→ Required action:
Please copy out every line of the data word for word.

Records drawn from a dataset:
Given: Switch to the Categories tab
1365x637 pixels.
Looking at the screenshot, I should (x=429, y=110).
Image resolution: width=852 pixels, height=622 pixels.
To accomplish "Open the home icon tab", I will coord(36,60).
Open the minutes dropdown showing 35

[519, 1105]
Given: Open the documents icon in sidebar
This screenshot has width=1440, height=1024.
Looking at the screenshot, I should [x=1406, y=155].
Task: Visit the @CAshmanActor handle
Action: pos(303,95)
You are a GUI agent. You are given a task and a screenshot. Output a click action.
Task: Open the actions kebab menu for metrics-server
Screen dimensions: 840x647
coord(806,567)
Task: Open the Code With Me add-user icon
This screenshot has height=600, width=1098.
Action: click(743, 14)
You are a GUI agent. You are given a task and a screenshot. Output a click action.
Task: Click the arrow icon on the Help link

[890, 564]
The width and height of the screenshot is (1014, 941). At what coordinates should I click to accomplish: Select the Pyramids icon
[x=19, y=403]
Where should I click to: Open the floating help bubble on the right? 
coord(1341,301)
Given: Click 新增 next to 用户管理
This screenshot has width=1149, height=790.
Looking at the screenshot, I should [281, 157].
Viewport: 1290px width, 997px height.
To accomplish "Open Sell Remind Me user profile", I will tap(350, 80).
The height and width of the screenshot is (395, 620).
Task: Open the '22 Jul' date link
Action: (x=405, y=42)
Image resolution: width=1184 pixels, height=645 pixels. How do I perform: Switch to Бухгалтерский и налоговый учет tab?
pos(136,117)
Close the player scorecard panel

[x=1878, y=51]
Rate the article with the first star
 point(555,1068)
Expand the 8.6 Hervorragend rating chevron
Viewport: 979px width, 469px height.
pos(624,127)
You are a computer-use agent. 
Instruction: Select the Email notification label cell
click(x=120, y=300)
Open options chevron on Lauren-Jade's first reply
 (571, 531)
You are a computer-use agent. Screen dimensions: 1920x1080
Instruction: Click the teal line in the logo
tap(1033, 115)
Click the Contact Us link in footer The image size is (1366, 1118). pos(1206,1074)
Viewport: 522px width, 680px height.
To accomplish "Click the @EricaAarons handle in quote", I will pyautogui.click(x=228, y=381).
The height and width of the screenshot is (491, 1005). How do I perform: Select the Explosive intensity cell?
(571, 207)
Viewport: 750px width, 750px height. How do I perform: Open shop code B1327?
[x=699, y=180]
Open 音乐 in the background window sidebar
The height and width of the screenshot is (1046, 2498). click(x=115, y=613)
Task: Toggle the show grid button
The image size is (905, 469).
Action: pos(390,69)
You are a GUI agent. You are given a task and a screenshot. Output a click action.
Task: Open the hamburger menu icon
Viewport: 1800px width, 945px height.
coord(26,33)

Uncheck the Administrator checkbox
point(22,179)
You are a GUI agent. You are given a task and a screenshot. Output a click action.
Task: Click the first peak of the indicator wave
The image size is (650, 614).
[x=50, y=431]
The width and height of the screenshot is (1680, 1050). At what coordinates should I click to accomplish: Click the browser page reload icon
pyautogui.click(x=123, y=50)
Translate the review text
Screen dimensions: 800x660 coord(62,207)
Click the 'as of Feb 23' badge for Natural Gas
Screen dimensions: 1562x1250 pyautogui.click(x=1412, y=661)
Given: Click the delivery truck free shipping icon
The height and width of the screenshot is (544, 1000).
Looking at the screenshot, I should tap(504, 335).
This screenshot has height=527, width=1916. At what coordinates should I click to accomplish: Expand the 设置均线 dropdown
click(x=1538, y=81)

→ Written response:
Given: Switch to the Categories tab
1365x637 pixels.
Looking at the screenshot, I should (x=429, y=110).
Image resolution: width=852 pixels, height=622 pixels.
To accomplish "Open the home icon tab", I will coord(36,60).
Open the minutes dropdown showing 35

[519, 1105]
Given: Open the documents icon in sidebar
This screenshot has width=1440, height=1024.
Looking at the screenshot, I should [x=1406, y=155].
Task: Visit the @CAshmanActor handle
Action: pos(303,95)
You are a GUI agent. You are given a task and a screenshot. Output a click action.
Task: Open the actions kebab menu for metrics-server
Screen dimensions: 840x647
coord(806,567)
Task: Open the Code With Me add-user icon
This screenshot has height=600, width=1098.
Action: click(743, 14)
You are a GUI agent. You are given a task and a screenshot. Output a click action.
Task: Click the arrow icon on the Help link

[890, 564]
The width and height of the screenshot is (1014, 941). At what coordinates should I click to accomplish: Select the Pyramids icon
[x=19, y=403]
Where should I click to: Open the floating help bubble on the right? 
coord(1341,301)
Given: Click 新增 next to 用户管理
This screenshot has width=1149, height=790.
Looking at the screenshot, I should [281, 157].
Viewport: 1290px width, 997px height.
To accomplish "Open Sell Remind Me user profile", I will tap(350, 80).
The height and width of the screenshot is (395, 620).
Task: Open the '22 Jul' date link
Action: (x=405, y=42)
Image resolution: width=1184 pixels, height=645 pixels. How do I perform: Switch to Бухгалтерский и налоговый учет tab?
pos(136,117)
Close the player scorecard panel

[x=1878, y=51]
Rate the article with the first star
 point(555,1068)
Expand the 8.6 Hervorragend rating chevron
Viewport: 979px width, 469px height.
pos(624,127)
You are a computer-use agent. 
Instruction: Select the Email notification label cell
click(x=120, y=300)
Open options chevron on Lauren-Jade's first reply
 (571, 531)
You are a computer-use agent. Screen dimensions: 1920x1080
Instruction: Click the teal line in the logo
tap(1033, 115)
Click the Contact Us link in footer The image size is (1366, 1118). pos(1206,1074)
Viewport: 522px width, 680px height.
To accomplish "Click the @EricaAarons handle in quote", I will pyautogui.click(x=228, y=381).
The height and width of the screenshot is (491, 1005). How do I perform: Select the Explosive intensity cell?
(571, 207)
Viewport: 750px width, 750px height. How do I perform: Open shop code B1327?
[x=699, y=180]
Open 音乐 in the background window sidebar
The height and width of the screenshot is (1046, 2498). click(x=115, y=613)
Task: Toggle the show grid button
The image size is (905, 469).
Action: pos(390,69)
You are a GUI agent. You are given a task and a screenshot. Output a click action.
Task: Open the hamburger menu icon
Viewport: 1800px width, 945px height.
coord(26,33)

Uncheck the Administrator checkbox
point(22,179)
You are a GUI agent. You are given a task and a screenshot. Output a click action.
Task: Click the first peak of the indicator wave
The image size is (650, 614).
[x=50, y=431]
The width and height of the screenshot is (1680, 1050). At what coordinates should I click to accomplish: Click the browser page reload icon
pyautogui.click(x=123, y=50)
Translate the review text
Screen dimensions: 800x660 coord(62,207)
Click the 'as of Feb 23' badge for Natural Gas
Screen dimensions: 1562x1250 pyautogui.click(x=1412, y=661)
Given: Click the delivery truck free shipping icon
The height and width of the screenshot is (544, 1000).
Looking at the screenshot, I should tap(504, 335).
This screenshot has height=527, width=1916. At what coordinates should I click to accomplish: Expand the 设置均线 dropdown
click(x=1538, y=81)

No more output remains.